Saturday, 30 June 2018

[Puisi] - Selasa, 06 Oktober 2015

Selasa, 06 Oktober 2015

Satu jam...
Sebentar lagi hari akan berganti.
Sudah dua cangkir kopi untuk malam ini.
Apakah harus ada yang ketiga ?
Tidak. Kurasa dua saja sudah cukup.
Menatap ke langit, berharap ada bintang jatuh hari ini.
Kemudian kembali duduk untuk melanjutkan apa yang sebelumnya dikerjakan.

Lagu pertama.
Berlanjut ke lagu kedua.
Dan kemudian berhenti di lagu kedelapan.

Lagu antara aku dan dia.

Yang sudah lama kucoba untuk mengubur bayangnya...

Namun, bayang dia, jiwa yang berbeda, justru muncul di dalam pikiranku...

Aku jatuh hati padanya...

Tetapi...

Aku takut untuk jatuh cinta
Aku takut untuk menaruh rasa
Aku takut untuk menyakinkan diriku bahwa aku mencintainya

Karena aku takut, kalau akhirnya cerita yang tertulis di atas kertas hitam ini akan sama saja...

Kuganti lagu itu.
Aku berdiri dari tempat duduk ku...

Ada baiknya di malam yang dingin ini aku ditemani oleh hangatnya secangkir kopi ketiga
Agar aku bisa mengingat kembali hangatnya ketika aku jatuh cinta...


Cynzgreen, 06 - 10 -2015

Saturday, 23 June 2018

[Cerpen] - Bisikan Semu

Bisikan Semu
Karya : Cynthia Novelia
 
Rasanya, baru semalam aku berjumpa denganmu. Kini, rasa rindu datang setiap harinya. Sakit yang begitu menyiksa selalu terasa di sekujur tubuh ini. Tetapi, yang lebih memerihkan adalah ketika kumengetahui hanya akulah yang merindu itu. Ya, hanya diriku.
Ingin rasanya aku bertemu denganmu.

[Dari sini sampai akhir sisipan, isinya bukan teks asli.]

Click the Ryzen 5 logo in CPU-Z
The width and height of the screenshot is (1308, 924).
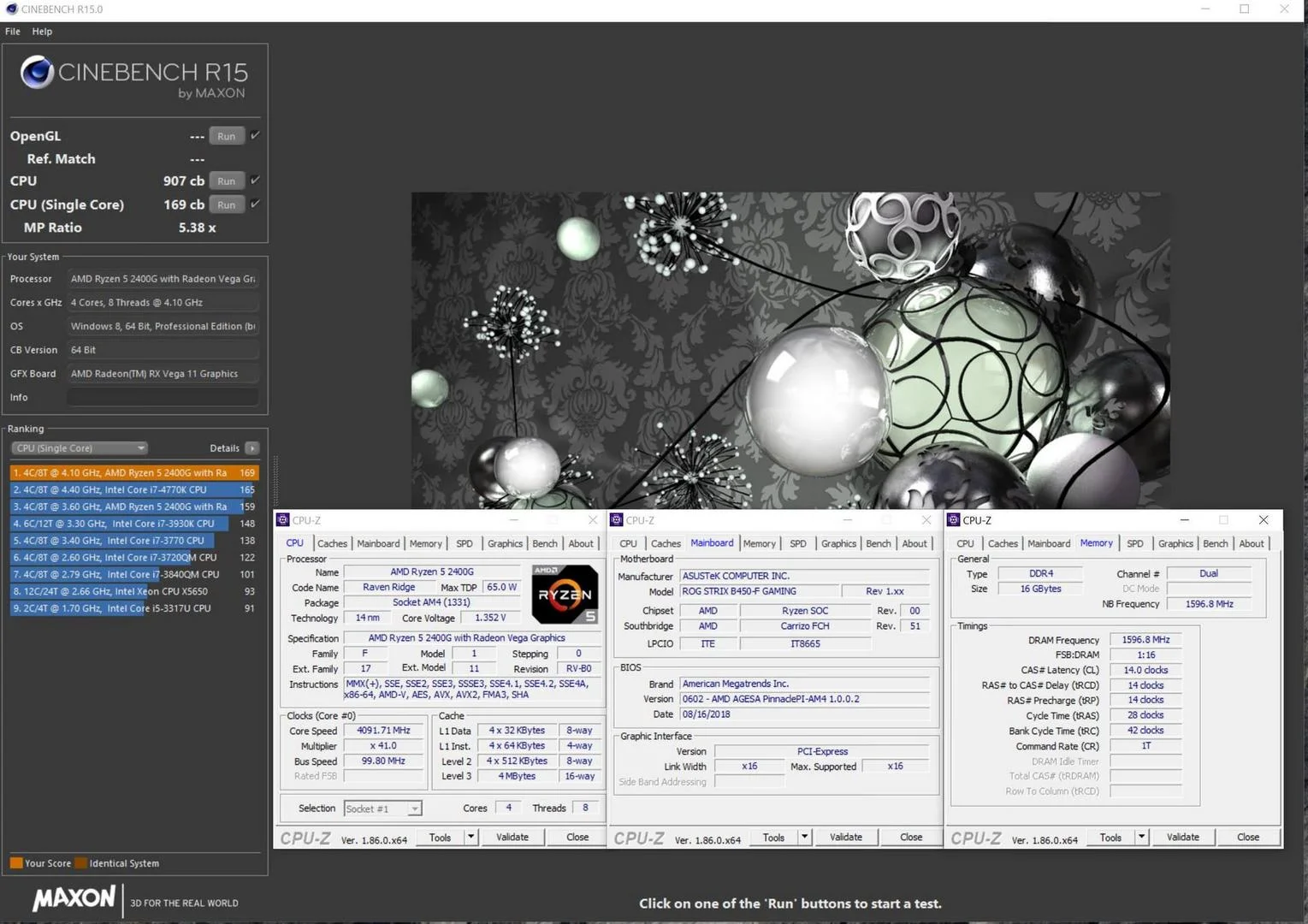coord(565,594)
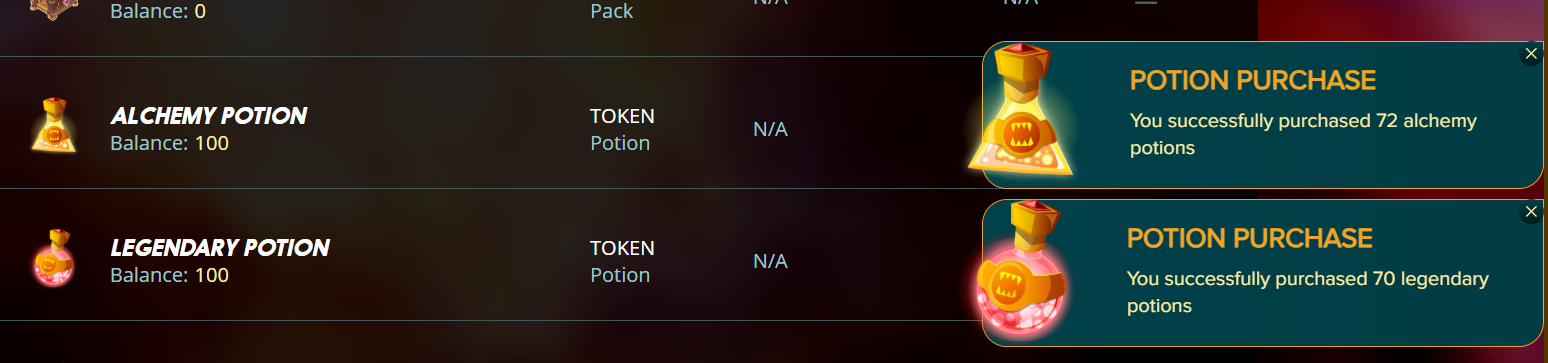
Task: Select the Alchemy Potion balance of 100
Action: tap(169, 143)
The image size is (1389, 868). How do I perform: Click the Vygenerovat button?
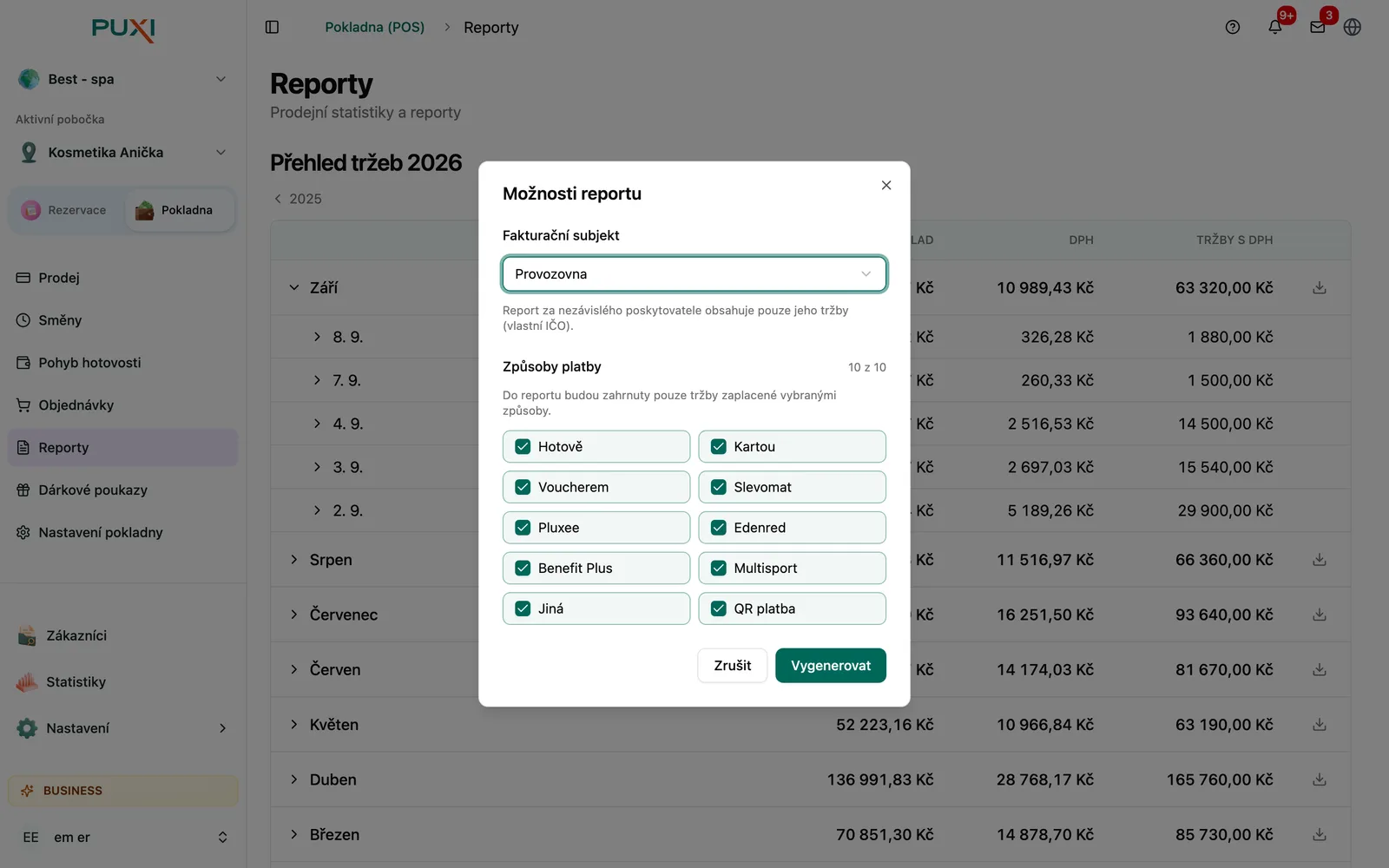click(x=831, y=666)
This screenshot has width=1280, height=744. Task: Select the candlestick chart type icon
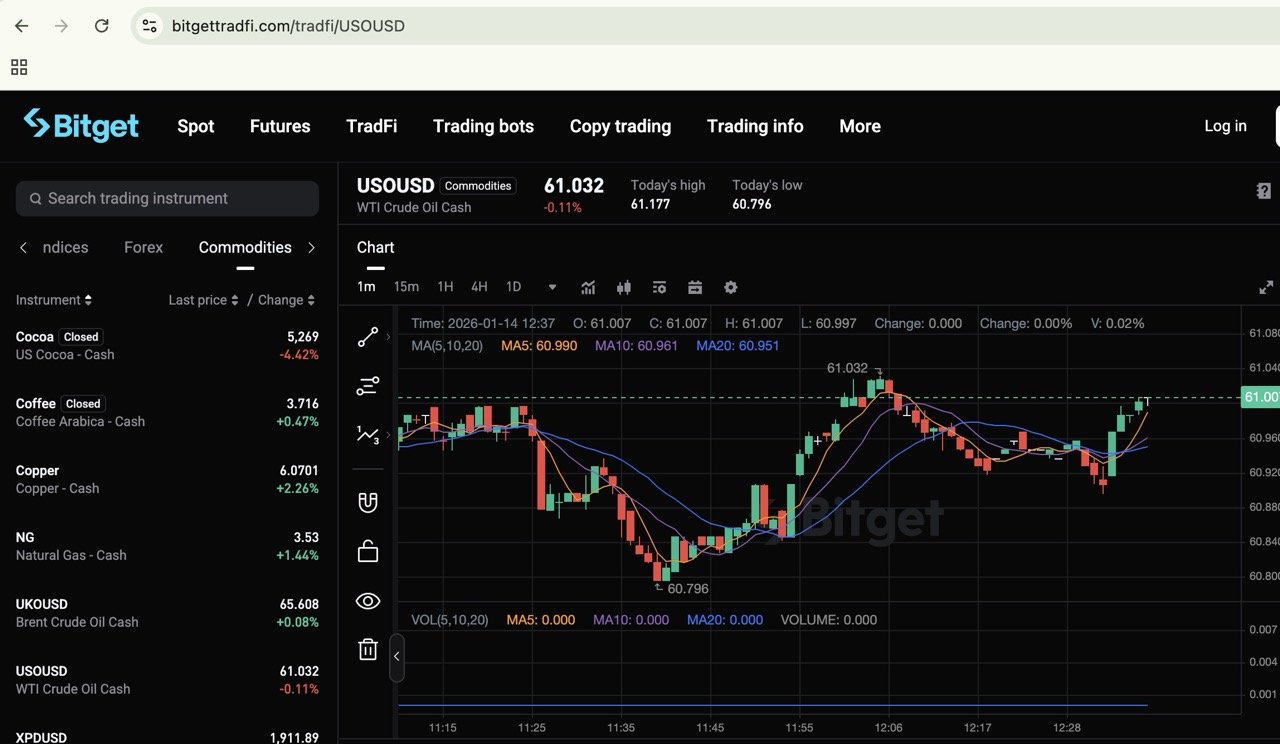coord(624,287)
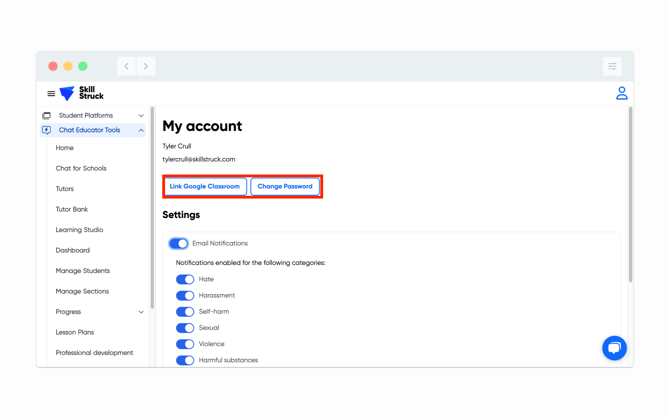Viewport: 670px width, 418px height.
Task: Open the chat support bubble
Action: point(614,347)
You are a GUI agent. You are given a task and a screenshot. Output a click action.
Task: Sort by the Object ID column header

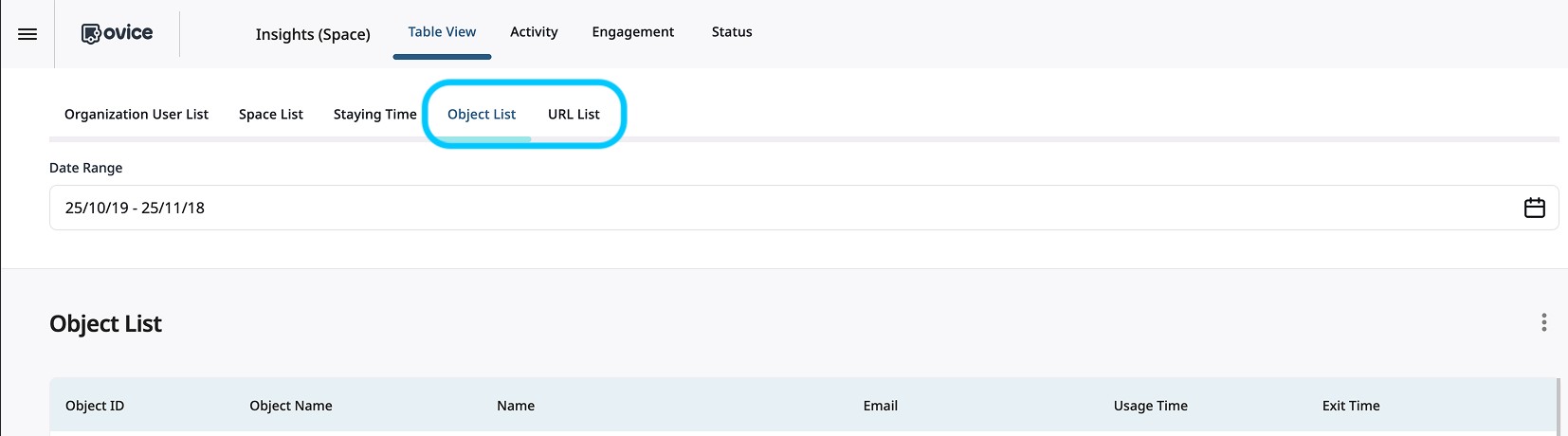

Inginku tanyakan segala pertanyaan yang tersimpan rapi selama ini di dalam hati . Ada rasa perih ketika aku menahan segala rasa penasaranku padamu. Tapi, apa daya, aku hanya bisa berdiam diri. Waktu yang belum mempertemukan kita kembali membuat aku hanya bisa membisu. Tetapi, jikalau kita bertemu kembali, aku merasa... lebih baik aku digerogoti rasa sakit dari rasa ingin tahuku ini daripada aku mengetahui kebenaran yang ada. Kebenaran yang sebenarnya sudah terjawab jauh sebelum aku... aku... jatuh hati padamu. Jawaban yang akan engkau berikan adalah... tidak, bukan ? Kuberharap, seiring bertahannya gejolak di dada ini, perlahan rasa ini akan menghilang di telan waktu. Cukup... cukup sampai di sini. Aku pesimis akan rasaku kepadamu. Yang membuatku semakin pesimis adalah perbedaan di antara kita. Perbedaan itulah yang membuatku sadar akan diri ini bahwa kita tidak akan pernah bersatu. Ya, tidak akan pernah.
Kubisikkan keluh kesahku ini pada angin yang membelai lembut jemari – jemariku.  Meski terasa dingin, namun itu semua melegakan dada ini yang penat akan menyimpan rasa yang sudah bertahan lama.  Rerumput pun seakan menari untuk menghibur diriku. Aku tersenyum, merebahkan diriku pada mereka, menatap langit untuk sesaat dan kemudian tertidur dalam hangatnya mentari senja.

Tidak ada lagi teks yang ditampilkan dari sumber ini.